__CONSIGNE__
Reprenez la critique de la pièce « Elle est là » et écrivez la suite après sa dernière phrase.

Elle est là

Toute la profondeur de l'univers de Sarraute. Magistral
De
Nathalie Sarraute
Mise en scène
Agnès Galan
Avec
Bernard Bollet, Nathalie Bienaimé, Gabriel Le Doze et Tristan Le Doze.
Notre recommandation
4/5

Infos & réservation

Manufacture des Abbesses
7 rue Veron
75018
Paris
0142334203
Jusqu’au 29 décembre: du mercredi au samedi à 19h.

Thème

Elle est là est la première pièce que Nathalie Sarraute a écrite pour le théâtre. L’abstraction apparente du texte – les quatre personnages n’ont pas de nom et se distinguent par une sorte de matricule « H1, H2 », etc – disparaît rapidement pour plonger le spectateur dans un conflit bien réel entre le personnage principal et sa collaboratrice-associée qui est aussi son amie. Ce conflit et sa violence sous-jacente mais bien palpable naissent d’un fait aussi dérisoire qu’ordinaire: l’associée de H2 ne semble pas adhérer à l’idée qu’il lui expose. La chose est tellement inconcevable pour lui qu’elle le transforme peu à peu en tyran obsédé par la remise en question de son idée, qu’il considérait pourtant comme intouchable.

Points forts

- Une lecture à plusieurs niveaux. De l’individuel au collectif, la pièce montre avec un texte simple et insolite à la fois, les dérives tyranniques de ceux qui, sans cesse, cherchent à imposer leurs idées aux autres.

__BLOC DE DONNÉES__
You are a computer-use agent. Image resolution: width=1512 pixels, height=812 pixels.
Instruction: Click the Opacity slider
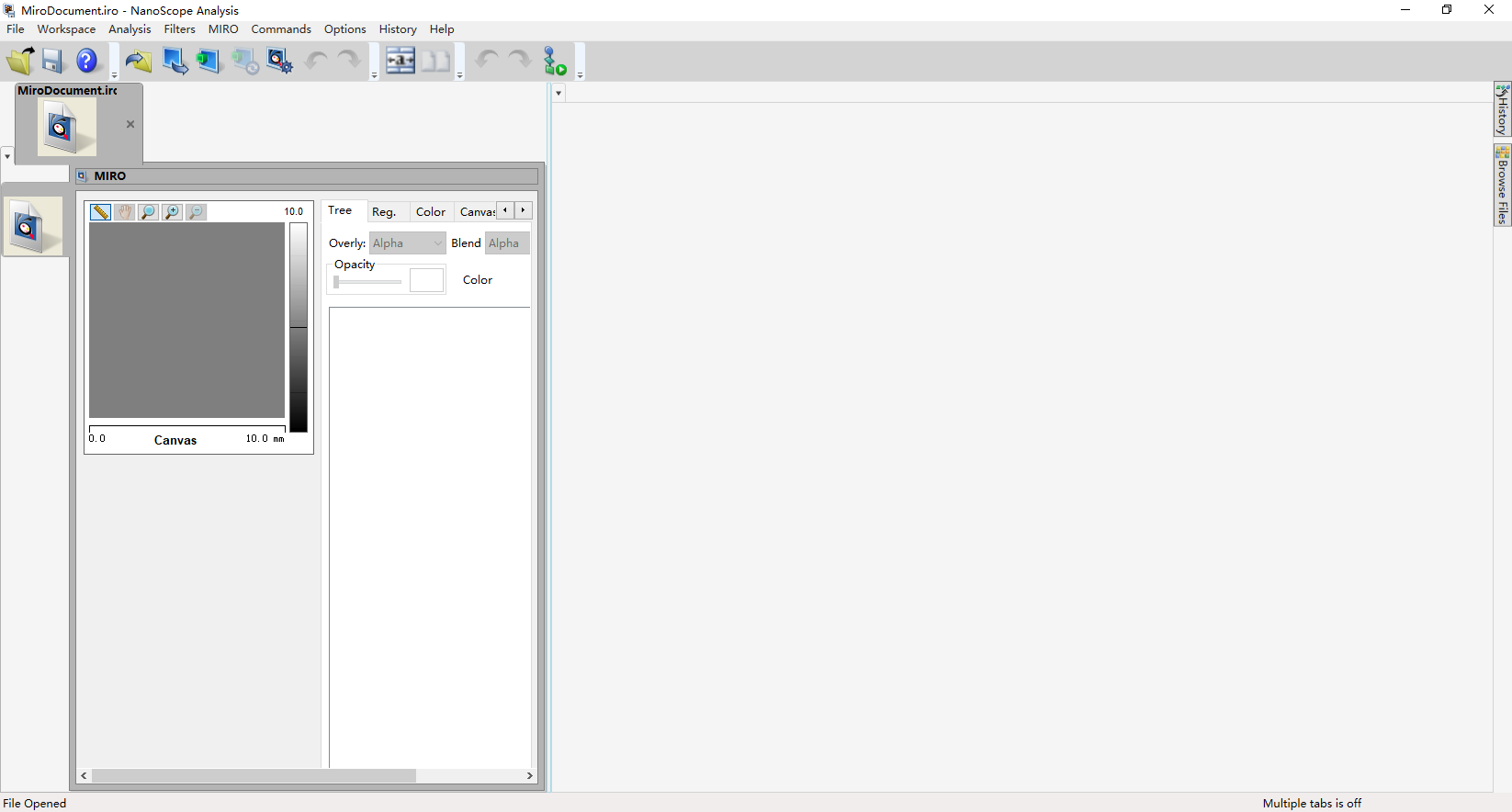[367, 282]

__CORRIGÉ__
- La force du texte, les mots et la langue particulière de Nathalie Sarraute immergent le spectateur dans un univers à la fois lointain et humainement proche.

- Le jeu des acteurs. Le personnage de l’associée « F » est subtilement interprété dans un mélange d’indifférence et de lassitude face aux attaques répétées et à la défaite qu’elle sait inéluctable, de son ami. H2 est joué dans toute sa tourmente et son angoisse, sa fragilité et son obsession.

Quelques réserves

La première scène, par ses hésitations, est déroutante. On ne sait à quoi s’attendre et on redoute d’avoir à faire à une pièce trop cérébrale. Mais cette inquiétude est vite balayée par une mise en scène rythmée au plus près du texte.

Encore un mot...

Ce huis-clos si singulier de Nathalie Sarraute touche en réalité à l’universel. Qui n’a pas subi, dans sa vie privée ou professionnelle, cet archétype de personnage intolérant, autocentré et fatalement en proie, un jour ou l’autre, à la paranoïa dont il est impossible de sortir ? Le refus de tout prisme psychologique, le rejet de la psychiatrie témoignés par le personnage central sont toujours présents chez ces grands névrosés... C’est là que réside toute la profondeur de cette pièce : l’enfermement dans les « idées », la « raison » et l’abstraction les mènent inexorablement à l’isolement affectif et à l’incapacité à nourrir des relations altruistes. Sarraute montre comment ces tyrans, qu’il s’agisse de fous ordinaires ou de dictateurs, ont perdu l’accès aux autres et à leurs propres affects. La méfiance et la violence sont omniprésentes chez ce personnage à l’égard de tous ceux qu’il considère comme de misérables « porteurs d’idées » qu’il faudrait forcer à penser «bien», c’est-à-dire comme lui. En proie à la souffrance et à l’angoisse, H 2 finira seul, sans échappatoire à la prison mentale qu’il s’est créée.

Une phrase

L’associée à H 2 :

Ah parce que je ne réfléchis pas…jamais ? J’ingurgite comme une oie. Il n’y a que vous… Vous, vous « pensez »…Vous, vous « savez ». Vos « vérités », On ne les « ingurgite » pas, elles s’imposent, voyons, on les « reçoit ».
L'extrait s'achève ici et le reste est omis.